A book about how to progress from the first to the second half of one’s spiritual life misses what the journey of faith is all about. Rohr succeeds in his attempt to familiarize those residing on both halves with the relative strengths of their spiritual life stage while also generating awareness of the second stage for those now in the first. Careful not to construct an artificial path joining the two, he instead shows what the terrain is on either end of the path and suggests the path itself is one that must be experienced in full, including many falls and failures. Readers in the first half of their spiritual lives won’t find the second attractive, but will gain an awareness for just how different it is. Readers in the second half of their spiritual lives will be reminded of what they already experienced in the first half, encouraged not seek to return to it, and empowered to more fully experience the possibilities of the both-and perspective.
So What?
Many people have written about spiritual formation as a process. The best known stage theorist, James Fowler, regrets having chosen the term stages as the very language suggests a higher number is a better or somehow more desirable stage. Clearly, however, whatever vocabulary one uses there are substantive differences between stages or levels.

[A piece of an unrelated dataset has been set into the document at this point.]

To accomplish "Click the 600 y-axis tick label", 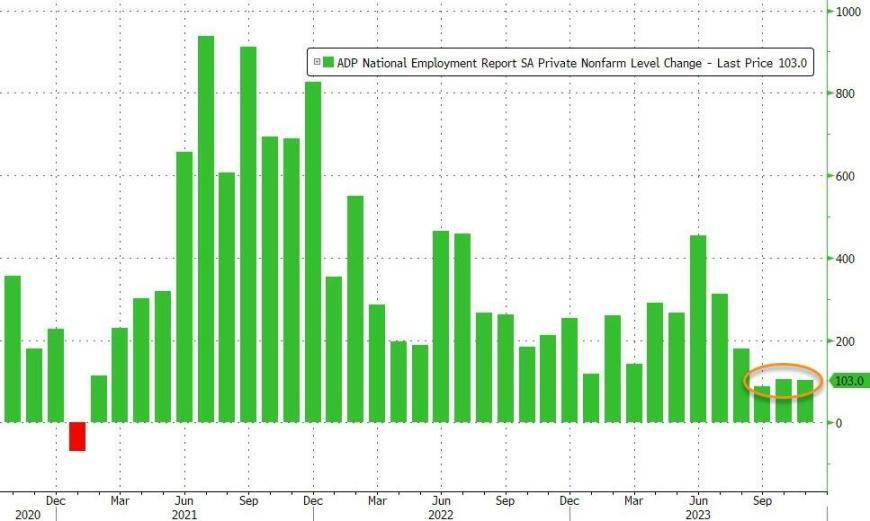I will tap(846, 176).
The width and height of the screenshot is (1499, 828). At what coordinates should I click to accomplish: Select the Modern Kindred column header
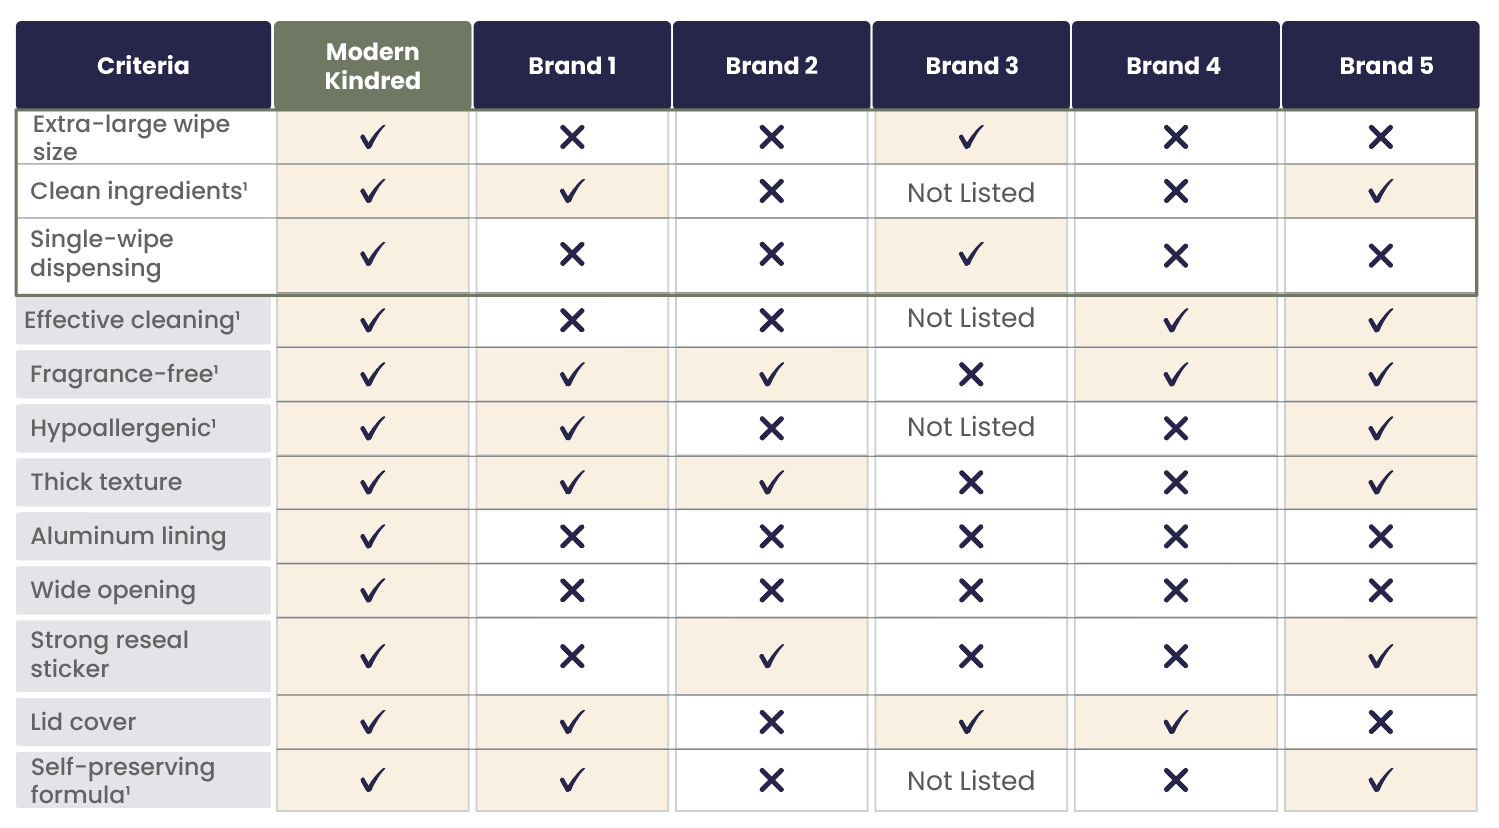[372, 66]
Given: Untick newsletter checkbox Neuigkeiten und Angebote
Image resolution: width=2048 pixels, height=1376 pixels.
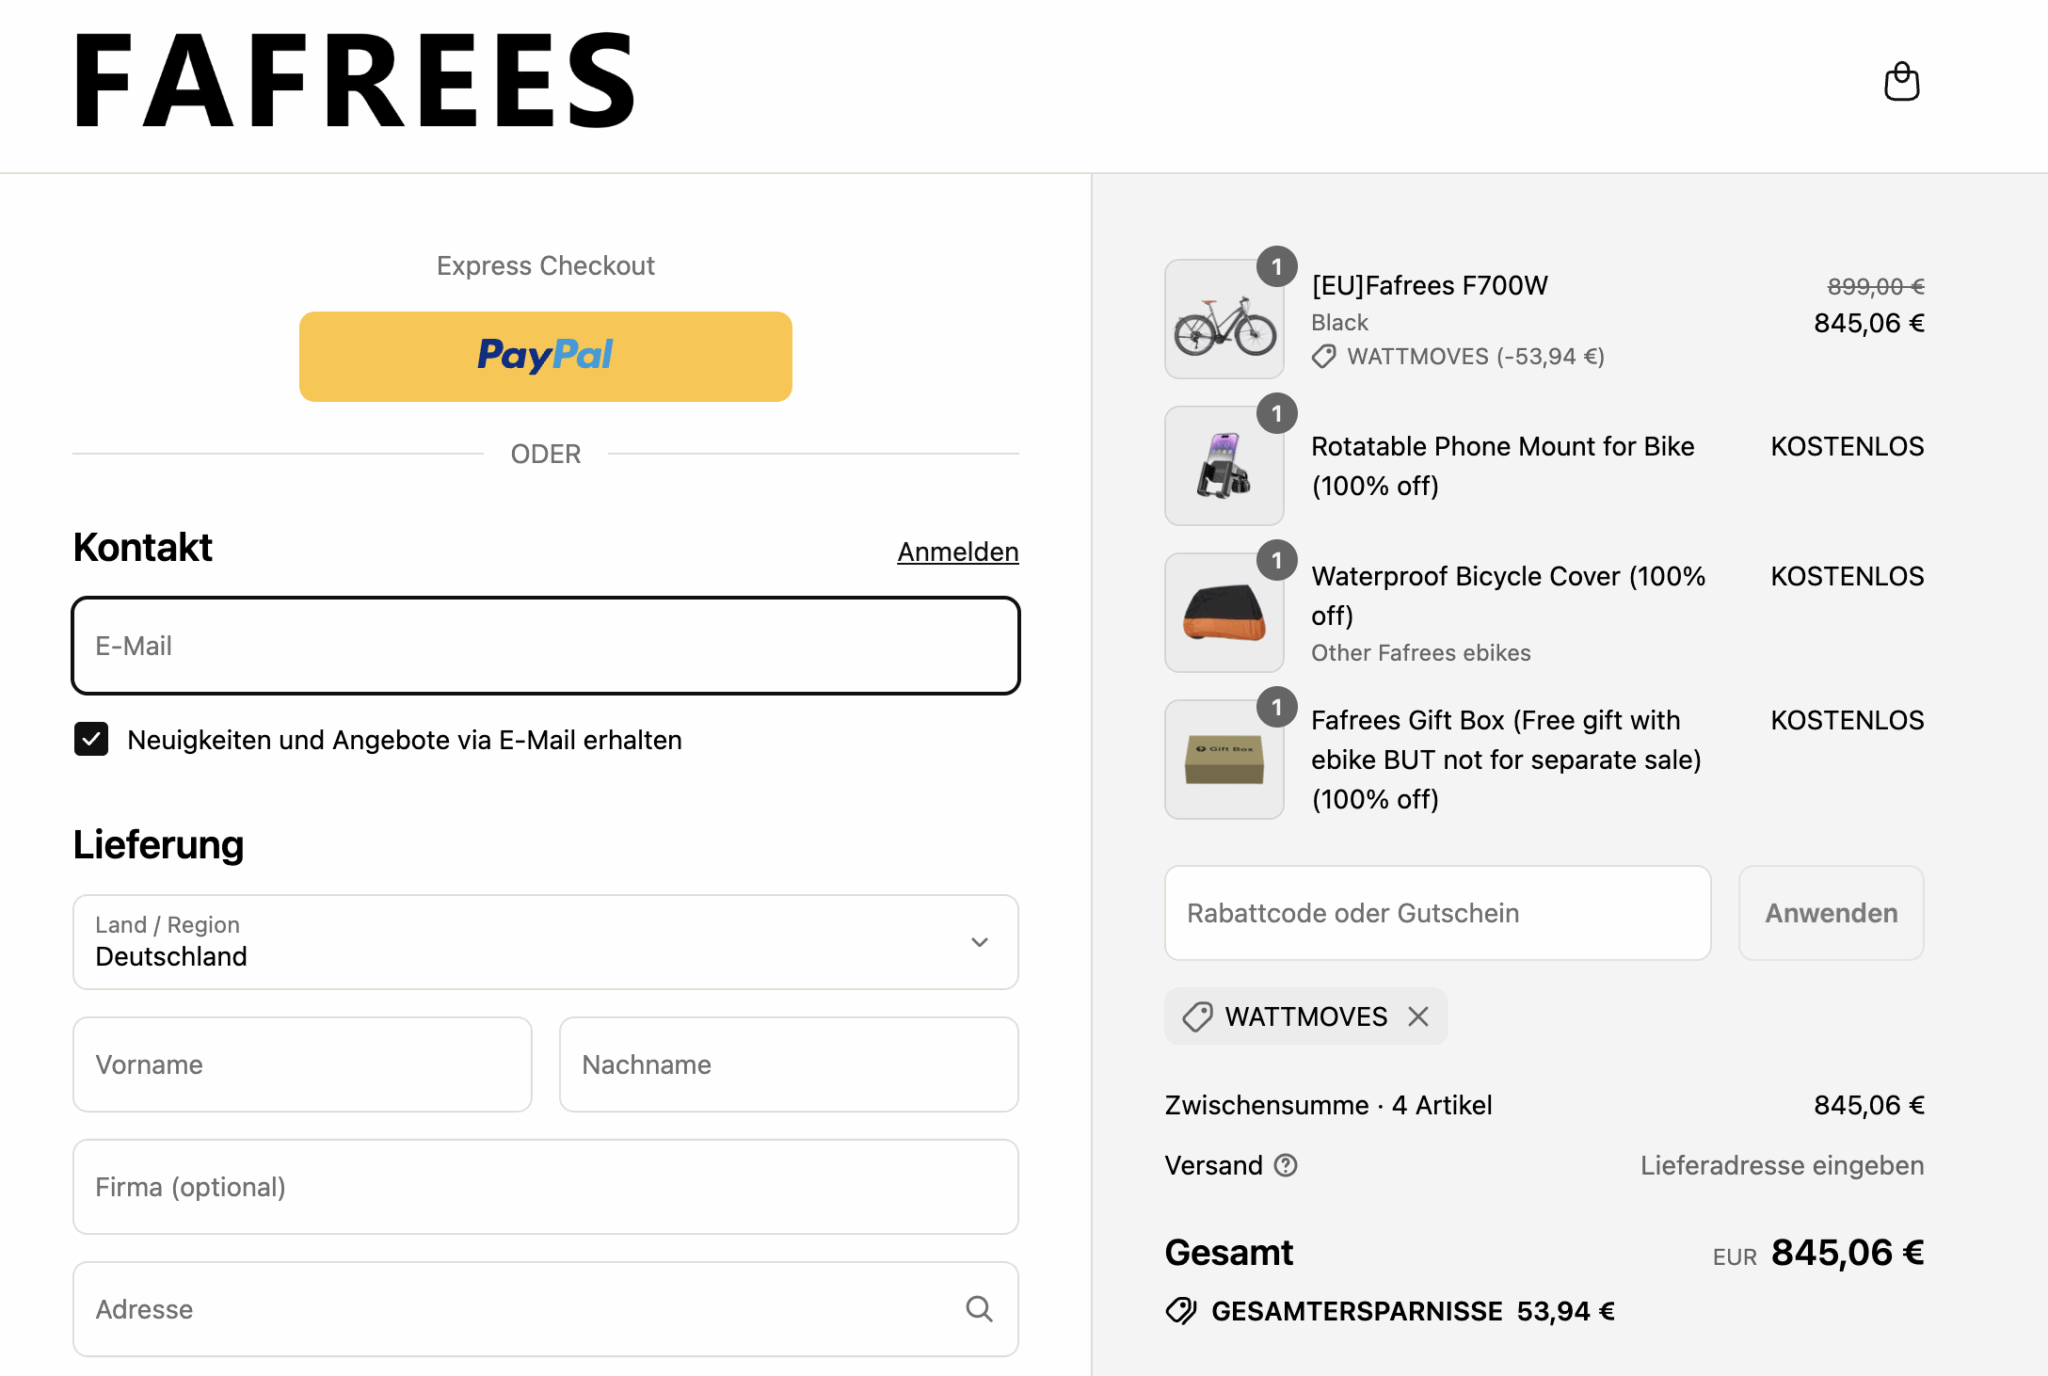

- Which of Rohr’s two stages (first half and second half of life) best describes your current experience? If you are in the latter half, at what age did you make the transition and what were some of the key falls or failures that helped you grow into this half? For those in the first stage, how well are you doing with the task of constructing a container? For those in the latter half, how much have you managed to fill it?
- Which of Fowler’s six stages best describes your current experience? What do you see as the greatest strengths of your current stage?
- How does understanding that people in other stages experience their faith quite differently help you as you seek to serve alongside a diverse group of people in your congregation?
Richard Rohr. Falling Upward: Spirituality for the Two Halves of Life. Jossey-Bass, 2011. ISBN: 9780470907757.